> **Task**: Print the items again without any changes, beginning at the line containing "Task: Reveal translation" and continuing through the final line of the items, including both ends.

> **Data listing**:
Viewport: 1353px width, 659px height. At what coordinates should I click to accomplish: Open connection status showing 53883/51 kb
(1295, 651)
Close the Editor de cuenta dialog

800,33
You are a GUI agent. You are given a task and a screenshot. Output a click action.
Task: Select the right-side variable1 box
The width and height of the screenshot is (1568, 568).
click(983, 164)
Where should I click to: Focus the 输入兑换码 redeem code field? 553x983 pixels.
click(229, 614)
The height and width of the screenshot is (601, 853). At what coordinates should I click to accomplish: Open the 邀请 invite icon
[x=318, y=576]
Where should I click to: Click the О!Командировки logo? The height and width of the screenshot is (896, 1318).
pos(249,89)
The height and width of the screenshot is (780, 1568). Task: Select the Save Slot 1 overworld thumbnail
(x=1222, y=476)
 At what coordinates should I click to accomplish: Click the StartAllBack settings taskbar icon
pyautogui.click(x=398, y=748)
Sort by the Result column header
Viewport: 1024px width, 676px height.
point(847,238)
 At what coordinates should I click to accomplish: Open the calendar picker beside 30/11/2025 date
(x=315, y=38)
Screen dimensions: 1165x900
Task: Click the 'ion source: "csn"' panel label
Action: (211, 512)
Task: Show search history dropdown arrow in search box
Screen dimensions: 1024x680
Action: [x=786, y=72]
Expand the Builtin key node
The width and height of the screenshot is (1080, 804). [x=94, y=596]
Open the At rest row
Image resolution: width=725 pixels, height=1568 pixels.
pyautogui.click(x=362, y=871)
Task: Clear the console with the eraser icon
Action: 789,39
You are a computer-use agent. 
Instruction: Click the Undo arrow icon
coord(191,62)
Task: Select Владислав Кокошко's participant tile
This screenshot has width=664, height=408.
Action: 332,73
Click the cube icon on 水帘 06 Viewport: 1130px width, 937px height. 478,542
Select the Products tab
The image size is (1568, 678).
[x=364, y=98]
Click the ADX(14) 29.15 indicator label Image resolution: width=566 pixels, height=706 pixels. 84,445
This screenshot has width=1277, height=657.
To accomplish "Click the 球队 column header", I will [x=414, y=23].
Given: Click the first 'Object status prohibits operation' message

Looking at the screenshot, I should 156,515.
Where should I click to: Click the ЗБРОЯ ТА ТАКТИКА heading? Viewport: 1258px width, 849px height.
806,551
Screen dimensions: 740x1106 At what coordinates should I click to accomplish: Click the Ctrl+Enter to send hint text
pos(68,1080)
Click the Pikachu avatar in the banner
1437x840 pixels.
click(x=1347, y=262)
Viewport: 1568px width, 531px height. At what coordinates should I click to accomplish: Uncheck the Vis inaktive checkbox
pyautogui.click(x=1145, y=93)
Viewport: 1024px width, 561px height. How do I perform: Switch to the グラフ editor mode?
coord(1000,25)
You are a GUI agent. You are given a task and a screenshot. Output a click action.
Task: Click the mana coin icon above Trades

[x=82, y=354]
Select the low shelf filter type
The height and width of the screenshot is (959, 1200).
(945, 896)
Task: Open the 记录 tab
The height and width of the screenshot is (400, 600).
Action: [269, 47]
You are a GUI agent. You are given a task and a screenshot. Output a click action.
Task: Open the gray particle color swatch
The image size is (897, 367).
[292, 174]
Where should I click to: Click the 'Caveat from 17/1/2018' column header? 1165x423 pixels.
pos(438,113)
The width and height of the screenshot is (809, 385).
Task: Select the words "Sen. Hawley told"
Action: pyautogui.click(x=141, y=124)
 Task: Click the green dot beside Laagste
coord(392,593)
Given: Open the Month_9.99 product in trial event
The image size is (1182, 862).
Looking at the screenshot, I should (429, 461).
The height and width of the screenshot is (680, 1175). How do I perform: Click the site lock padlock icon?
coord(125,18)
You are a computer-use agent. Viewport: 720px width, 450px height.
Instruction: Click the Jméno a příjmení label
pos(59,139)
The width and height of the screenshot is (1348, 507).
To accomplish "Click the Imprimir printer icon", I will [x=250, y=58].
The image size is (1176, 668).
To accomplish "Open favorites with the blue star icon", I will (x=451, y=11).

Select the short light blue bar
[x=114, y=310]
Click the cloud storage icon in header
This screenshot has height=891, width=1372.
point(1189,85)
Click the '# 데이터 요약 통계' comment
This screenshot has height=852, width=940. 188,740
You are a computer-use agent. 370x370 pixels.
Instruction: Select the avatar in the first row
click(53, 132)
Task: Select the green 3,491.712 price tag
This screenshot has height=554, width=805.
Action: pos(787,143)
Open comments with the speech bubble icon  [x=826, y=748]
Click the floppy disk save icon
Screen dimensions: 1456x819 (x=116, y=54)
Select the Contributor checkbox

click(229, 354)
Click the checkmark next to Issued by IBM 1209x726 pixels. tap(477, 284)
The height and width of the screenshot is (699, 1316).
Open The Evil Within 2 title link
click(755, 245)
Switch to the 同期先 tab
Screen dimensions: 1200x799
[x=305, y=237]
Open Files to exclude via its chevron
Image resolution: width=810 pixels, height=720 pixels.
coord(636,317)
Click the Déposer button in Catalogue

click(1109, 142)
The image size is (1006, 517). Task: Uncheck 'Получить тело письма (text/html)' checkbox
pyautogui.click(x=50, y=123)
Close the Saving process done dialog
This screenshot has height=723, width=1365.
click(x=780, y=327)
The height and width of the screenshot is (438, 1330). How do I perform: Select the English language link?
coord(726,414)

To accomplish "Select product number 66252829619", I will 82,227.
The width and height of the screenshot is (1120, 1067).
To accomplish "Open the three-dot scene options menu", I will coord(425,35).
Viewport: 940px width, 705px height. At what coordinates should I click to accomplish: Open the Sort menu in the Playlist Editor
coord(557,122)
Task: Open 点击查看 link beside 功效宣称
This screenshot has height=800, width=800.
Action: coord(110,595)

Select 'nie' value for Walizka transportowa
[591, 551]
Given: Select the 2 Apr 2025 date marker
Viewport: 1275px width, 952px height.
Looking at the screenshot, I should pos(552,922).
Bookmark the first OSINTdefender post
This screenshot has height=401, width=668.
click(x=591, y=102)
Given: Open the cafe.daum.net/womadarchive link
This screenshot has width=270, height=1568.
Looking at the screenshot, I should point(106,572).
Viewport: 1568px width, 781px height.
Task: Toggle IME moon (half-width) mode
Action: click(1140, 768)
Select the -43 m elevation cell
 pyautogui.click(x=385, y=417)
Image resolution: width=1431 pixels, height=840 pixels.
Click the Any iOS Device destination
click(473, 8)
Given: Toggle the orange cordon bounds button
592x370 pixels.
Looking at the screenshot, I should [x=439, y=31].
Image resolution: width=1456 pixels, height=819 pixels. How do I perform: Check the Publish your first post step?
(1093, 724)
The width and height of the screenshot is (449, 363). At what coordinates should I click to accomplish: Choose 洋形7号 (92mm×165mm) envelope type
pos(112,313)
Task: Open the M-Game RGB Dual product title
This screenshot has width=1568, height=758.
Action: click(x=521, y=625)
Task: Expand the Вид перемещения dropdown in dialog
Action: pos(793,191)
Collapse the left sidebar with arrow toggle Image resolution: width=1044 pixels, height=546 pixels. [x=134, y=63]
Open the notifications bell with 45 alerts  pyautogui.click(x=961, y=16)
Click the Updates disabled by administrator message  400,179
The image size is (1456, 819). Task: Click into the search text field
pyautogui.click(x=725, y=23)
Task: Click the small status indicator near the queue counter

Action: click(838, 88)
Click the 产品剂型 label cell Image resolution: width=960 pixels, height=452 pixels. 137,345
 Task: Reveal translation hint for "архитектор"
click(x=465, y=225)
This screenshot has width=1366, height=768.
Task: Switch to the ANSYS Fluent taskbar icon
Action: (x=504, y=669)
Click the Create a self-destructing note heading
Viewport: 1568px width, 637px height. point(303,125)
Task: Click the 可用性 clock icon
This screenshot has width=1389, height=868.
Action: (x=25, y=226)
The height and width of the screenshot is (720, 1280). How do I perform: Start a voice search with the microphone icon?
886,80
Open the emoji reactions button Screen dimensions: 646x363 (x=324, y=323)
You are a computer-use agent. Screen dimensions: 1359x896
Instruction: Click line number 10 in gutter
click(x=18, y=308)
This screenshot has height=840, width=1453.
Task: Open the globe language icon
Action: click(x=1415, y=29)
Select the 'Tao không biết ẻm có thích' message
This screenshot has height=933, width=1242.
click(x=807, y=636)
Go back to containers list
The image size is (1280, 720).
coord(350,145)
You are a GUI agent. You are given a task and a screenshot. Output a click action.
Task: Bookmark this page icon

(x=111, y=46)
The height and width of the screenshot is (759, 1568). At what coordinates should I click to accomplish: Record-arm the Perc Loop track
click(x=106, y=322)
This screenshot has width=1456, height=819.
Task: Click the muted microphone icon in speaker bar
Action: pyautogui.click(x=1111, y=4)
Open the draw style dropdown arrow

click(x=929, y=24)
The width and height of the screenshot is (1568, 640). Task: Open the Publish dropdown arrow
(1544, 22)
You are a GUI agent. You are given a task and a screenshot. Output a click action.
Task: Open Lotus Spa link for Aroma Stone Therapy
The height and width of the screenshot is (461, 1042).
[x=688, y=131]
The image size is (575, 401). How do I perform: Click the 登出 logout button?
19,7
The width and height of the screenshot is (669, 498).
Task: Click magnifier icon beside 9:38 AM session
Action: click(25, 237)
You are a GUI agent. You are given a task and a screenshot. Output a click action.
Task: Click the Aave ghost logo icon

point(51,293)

> **Exercise response**:
 Task: Reveal translation hint for "архитектор"
click(x=465, y=225)
This screenshot has width=1366, height=768.
Task: Switch to the ANSYS Fluent taskbar icon
Action: (x=504, y=669)
Click the Create a self-destructing note heading
Viewport: 1568px width, 637px height. point(303,125)
Task: Click the 可用性 clock icon
This screenshot has width=1389, height=868.
Action: (x=25, y=226)
The height and width of the screenshot is (720, 1280). How do I perform: Start a voice search with the microphone icon?
886,80
Open the emoji reactions button Screen dimensions: 646x363 (x=324, y=323)
You are a computer-use agent. Screen dimensions: 1359x896
Instruction: Click line number 10 in gutter
click(x=18, y=308)
This screenshot has height=840, width=1453.
Task: Open the globe language icon
Action: click(x=1415, y=29)
Select the 'Tao không biết ẻm có thích' message
This screenshot has height=933, width=1242.
click(x=807, y=636)
Go back to containers list
The image size is (1280, 720).
coord(350,145)
You are a GUI agent. You are given a task and a screenshot. Output a click action.
Task: Bookmark this page icon

(x=111, y=46)
The height and width of the screenshot is (759, 1568). At what coordinates should I click to accomplish: Record-arm the Perc Loop track
click(x=106, y=322)
This screenshot has width=1456, height=819.
Task: Click the muted microphone icon in speaker bar
Action: pyautogui.click(x=1111, y=4)
Open the draw style dropdown arrow

click(x=929, y=24)
The width and height of the screenshot is (1568, 640). Task: Open the Publish dropdown arrow
(1544, 22)
You are a GUI agent. You are given a task and a screenshot. Output a click action.
Task: Open Lotus Spa link for Aroma Stone Therapy
The height and width of the screenshot is (461, 1042).
[x=688, y=131]
The image size is (575, 401). How do I perform: Click the 登出 logout button?
19,7
The width and height of the screenshot is (669, 498).
Task: Click magnifier icon beside 9:38 AM session
Action: click(25, 237)
You are a GUI agent. You are given a task and a screenshot. Output a click action.
Task: Click the Aave ghost logo icon

point(51,293)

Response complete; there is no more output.